Data extracts:
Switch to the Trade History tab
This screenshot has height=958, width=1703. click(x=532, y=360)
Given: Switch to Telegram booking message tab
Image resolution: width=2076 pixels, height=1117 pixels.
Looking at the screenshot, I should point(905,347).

Task goal: Every entry is to be transcribed exactly as it stands.

The completed task:
Switch to the Trade History tab
This screenshot has height=958, width=1703. click(x=532, y=360)
Given: Switch to Telegram booking message tab
Image resolution: width=2076 pixels, height=1117 pixels.
Looking at the screenshot, I should point(905,347).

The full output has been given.